◆ **Text provided**:
________________________________________

Finally, we assessed the ability of the predictive models to classify lung adenocarcinoma tumors. In the absence of clinical outcome or survival data from a prospective trial, we identified two datasets to which reasonable proxies for EGFR signalling and TKI sensitivity were available. These data included a set of 19 adenocarcinomas for which phosphorylated EGFR (pEGFR) was assessed using IHC and a set of 40 adenocarcinomas for which both pEGFR and EGFR mutational status was assessed. Classification based on 50 or 180 genes remained relatively constant demonstrating robust predictive power. Furthermore, classification of the tumors using 50- and 180-genes models identify a majority of the pEGFR positive samples in both datasets, as well as capturing 5 of 6 EGFR mutants in the Duke tumor dataset.
We identified several tumors in both the Moffitt and Duke datasets that demonstrate no detectable expression of pEGFR but classify as EGFR TKI sensitive using the predictive gene expression model. It is possible that IHC analysis is less sensitive than classification using the gene expression profile and is also dependent on sections stained and phospho-specific antibody used. That said, the tumors harbouring low levels of pEGFR predicted to be sensitive to EGFR TKI might possess deregulation of parallel signalling pathways that result in a gene expression phenotype that closely resembles activation of EGFR, and accordingly, these patients classify as sensitive to EGFR TKI.
We classified 83% (5/6) of the Duke cohort that were EGFR mutants as sensitive to EGFR by gene expression signature. While the predictor seems to have misclassified one tumor that harbors mutant EGFR, we note that others have reported that cell lines with activating EGFR mutations are also insensitive to EGFR TKI, and our predictive models may have identified a tumor that will not respond to treatment . Additionally, in non- Japanese populations screened by EGFR mutational status prior to treatment with gefitinib, the response rate among those patients with either deletion or point mutation of EGFR was found to be 75% suggesting that mutation of EGFR is not sufficient for EGFR TKI sensitivity . Thus, our tumor classifications accommodate the proportion of responders found in previous studies and while our approach may exceed those findings, future validation depends on comparing classification to response in a clinical study.

________________________________________

◆ **Data**:
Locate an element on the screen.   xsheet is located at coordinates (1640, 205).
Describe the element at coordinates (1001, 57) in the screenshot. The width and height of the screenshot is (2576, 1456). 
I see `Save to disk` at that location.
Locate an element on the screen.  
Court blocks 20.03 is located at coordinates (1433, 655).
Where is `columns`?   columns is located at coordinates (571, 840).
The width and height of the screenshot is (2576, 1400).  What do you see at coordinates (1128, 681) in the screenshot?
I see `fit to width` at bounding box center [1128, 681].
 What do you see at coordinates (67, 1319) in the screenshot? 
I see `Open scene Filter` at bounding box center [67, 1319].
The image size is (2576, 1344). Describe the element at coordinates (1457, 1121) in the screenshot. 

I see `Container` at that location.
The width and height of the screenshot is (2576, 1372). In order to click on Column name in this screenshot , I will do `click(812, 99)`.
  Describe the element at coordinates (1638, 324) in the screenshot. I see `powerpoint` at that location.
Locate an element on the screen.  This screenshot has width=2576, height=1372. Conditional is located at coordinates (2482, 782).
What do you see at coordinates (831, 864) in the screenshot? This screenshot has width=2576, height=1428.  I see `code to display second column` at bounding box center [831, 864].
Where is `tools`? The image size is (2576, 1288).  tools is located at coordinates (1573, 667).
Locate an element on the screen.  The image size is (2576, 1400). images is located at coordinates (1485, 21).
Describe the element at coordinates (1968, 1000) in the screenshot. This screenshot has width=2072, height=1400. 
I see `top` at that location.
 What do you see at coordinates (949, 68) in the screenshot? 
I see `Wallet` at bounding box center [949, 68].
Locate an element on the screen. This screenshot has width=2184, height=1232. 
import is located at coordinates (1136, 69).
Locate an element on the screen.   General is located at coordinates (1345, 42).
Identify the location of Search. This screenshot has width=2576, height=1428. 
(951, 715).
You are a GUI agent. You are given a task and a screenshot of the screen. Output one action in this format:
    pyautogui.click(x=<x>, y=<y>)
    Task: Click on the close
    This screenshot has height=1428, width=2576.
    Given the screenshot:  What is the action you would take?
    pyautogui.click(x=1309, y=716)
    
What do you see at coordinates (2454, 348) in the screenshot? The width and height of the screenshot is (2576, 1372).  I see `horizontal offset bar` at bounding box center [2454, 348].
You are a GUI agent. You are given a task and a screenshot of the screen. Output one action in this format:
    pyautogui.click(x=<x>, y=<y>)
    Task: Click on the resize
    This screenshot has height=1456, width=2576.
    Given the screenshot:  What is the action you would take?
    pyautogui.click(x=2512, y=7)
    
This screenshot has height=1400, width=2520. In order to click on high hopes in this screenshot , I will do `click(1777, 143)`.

________________________________________

◆ **Task 1**: In the text on predicting EGFR TKI sensitivity in lung adenocarcinoma, why might the predictor's apparent misclassification of one EGFR-mutant tumor not be an error? Answer in one to three sentences.
◆ **Task 2**: Please write out the part of the text on predicting EGFR TKI sensitivity from "Finally, we assessed" up to and including "Duke tumor dataset.".

◆ **Response box 1**: Others have reported that cell lines with activating EGFR mutations are also insensitive to EGFR TKI, so the model may have identified a tumor that will not respond to treatment. In addition, among non-Japanese patients with EGFR deletions or point mutations, the response rate to gefitinib was 75%, which suggests that EGFR mutation alone is not sufficient for sensitivity.

◆ **Response box 2**:
Finally, we assessed the ability of the predictive models to classify lung adenocarcinoma tumors. In the absence of clinical outcome or survival data from a prospective trial, we identified two datasets to which reasonable proxies for EGFR signalling and TKI sensitivity were available. These data included a set of 19 adenocarcinomas for which phosphorylated EGFR (pEGFR) was assessed using IHC and a set of 40 adenocarcinomas for which both pEGFR and EGFR mutational status was assessed. Classification based on 50 or 180 genes remained relatively constant demonstrating robust predictive power. Furthermore, classification of the tumors using 50- and 180-genes models identify a majority of the pEGFR positive samples in both datasets, as well as capturing 5 of 6 EGFR mutants in the Duke tumor dataset.